KT – Sim, finalmente acabou. Sinceramente, acho que teria sido melhor terminar simplesmente com a série de TV. Falando francamente, acho que tudo depois disso foi um trabalho desnecessário, embora eu ache que normalmente uma pessoa deveria se sentir feliz por ter seu trabalho transformado em filme.
— Você acha que o tempo que você dedicou ao projeto se refletiu no grau de conclusão do trabalho finalizado?
KT – Eu me pergunto: …. Quero dizer, certamente tivemos tempo suficiente, mas a elevação psicológica que senti durante a série de TV simplesmente não voltou para mim. Desculpe-me por parecer tão retrógrado, mas é que a sensação de tensão durante a série de TV foi provavelmente a melhor de minha vida.
— O que você quer dizer com “sensação de tensão”?
KT – A sensação foi muito boa no final, depois de terminar o trabalho do episódio 16 e, especialmente, do episódio 20 em diante. É claro que, fisicamente, eu estava muito cansado, mas minha mente ainda estava afiada como uma faca. Senti que estava utilizando minhas habilidades naturais em seu potencial máximo.
— O episódio 16 causou uma grande impressão e pareceu marcar um ponto de virada para Evangelion.
KT – Isso porque foi o primeiro episódio em que apareceu a direção de desenhar de dentro para fora.1
— Você planejou o episódio para retratar os sentimentos íntimos de Shinji desde o início?
KT – Não. Esse episódio foi situado próximo aos episódios 10, 11 e 12, e originalmente era apenas mais um episódio em que um anjo aparecia. No entanto, em meio ao fluxo dos mistérios que envolviam os anjos sendo gradualmente resolvidos, decidimos inserir um episódio em que um anjo parecia se interessar por humanos.
— Entendo.
KT – O primeiro rascunho do cenário era, na verdade, um diálogo entre Shinji e o Anjo. No entanto, achamos que seria muito anticlímax ter um Anjo começando a falar como um alienígena de ficção pulp (fala enquanto bate no pomo de Adão com a mão) “Seu modo analógico de pensamento está incorreto”. Então, tivemos a ideia de fato usada nesse episódio, que era fazer com que Shinji conversasse consigo mesmo.
— Havia uma frase nesse diálogo, algo como: “Não podemos tecer nossas vidas apenas com coisas que gostamos…”. Essa frase foi bastante intensa. Eu teria pensado que ela atingiria diretamente o coração dos fãs de anime, mas quase não houve reação de ninguém. (risos)
KT – Bem, a maioria das pessoas não presta muita atenção ao diálogo quando assiste a um anime de TV. Ou seja, ouvimos as palavras, mas elas não entram em nossas mentes. Eu também sou assim. Hideaki Anno entende isso e começou a incorporar expressões que transmitem a mensagem aos espectadores de forma mais direta. Assim, os elementos que tentavam, de alguma forma, transmitir a mensagem dentro dos limites da história foram diminuindo gradualmente, e as expressões mais introspectivas ou emocionalmente expressivas se tornaram mais frequentes.
— Até aquele momento, você havia tentado expressar o tema por meio do que estava acontecendo com Shinji, mas depois a mensagem se tornou mais direta.

__________

• [Tarefa 1]: Extraia da entrevista, sem alterar nada, o trecho que começa em "KT – O primeiro" e termina em "de ninguém. (risos)".
• [Tarefa 2]:
Responda às perguntas abaixo com base na entrevista.
(a) Em qual episódio apareceu pela primeira vez a direção de desenhar de dentro para fora?
(b) No primeiro rascunho do cenário, quem dialogava com Shinji?
(c) Segundo KT, a que a maioria das pessoas não presta muita atenção quando assiste a um anime de TV?
O material a seguir provém de outra fonte.

• [Dados disponíveis]:
__________

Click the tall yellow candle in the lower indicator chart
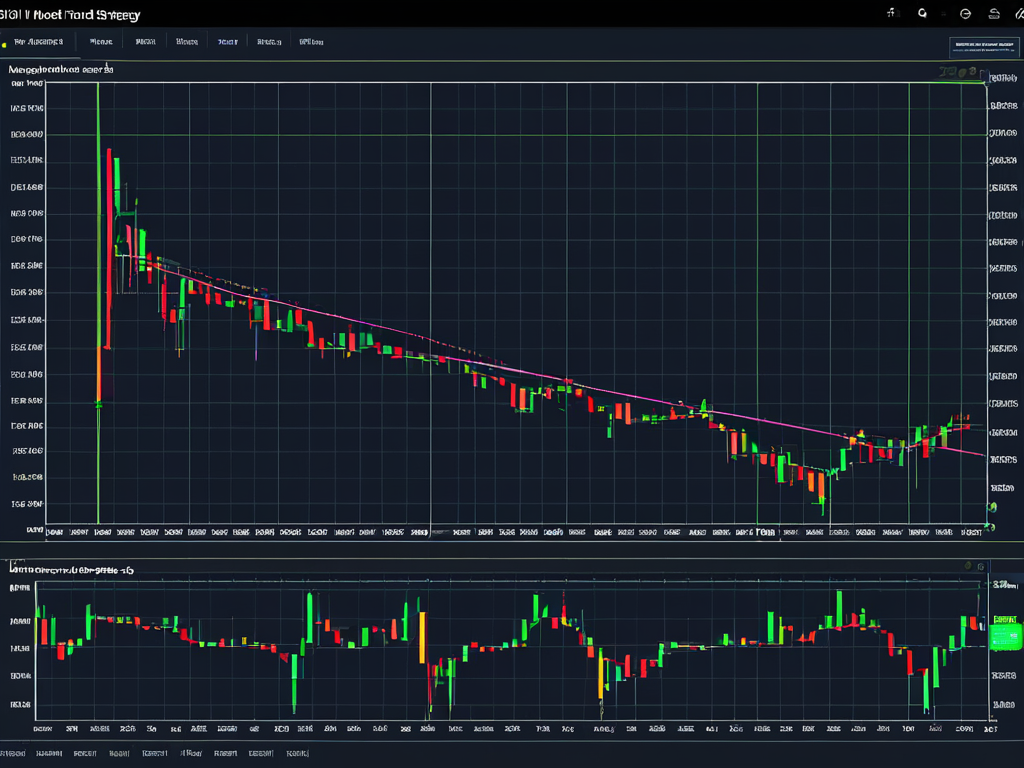This screenshot has width=1024, height=768. 422,635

__________

• [Resposta escrita 1]:
KT – O primeiro rascunho do cenário era, na verdade, um diálogo entre Shinji e o Anjo. No entanto, achamos que seria muito anticlímax ter um Anjo começando a falar como um alienígena de ficção pulp (fala enquanto bate no pomo de Adão com a mão) “Seu modo analógico de pensamento está incorreto”. Então, tivemos a ideia de fato usada nesse episódio, que era fazer com que Shinji conversasse consigo mesmo.
— Havia uma frase nesse diálogo, algo como: “Não podemos tecer nossas vidas apenas com coisas que gostamos…”. Essa frase foi bastante intensa. Eu teria pensado que ela atingiria diretamente o coração dos fãs de anime, mas quase não houve reação de ninguém. (risos)

• [Resposta escrita 2]:
(a) No episódio 16.
(b) O Anjo.
(c) Ao diálogo.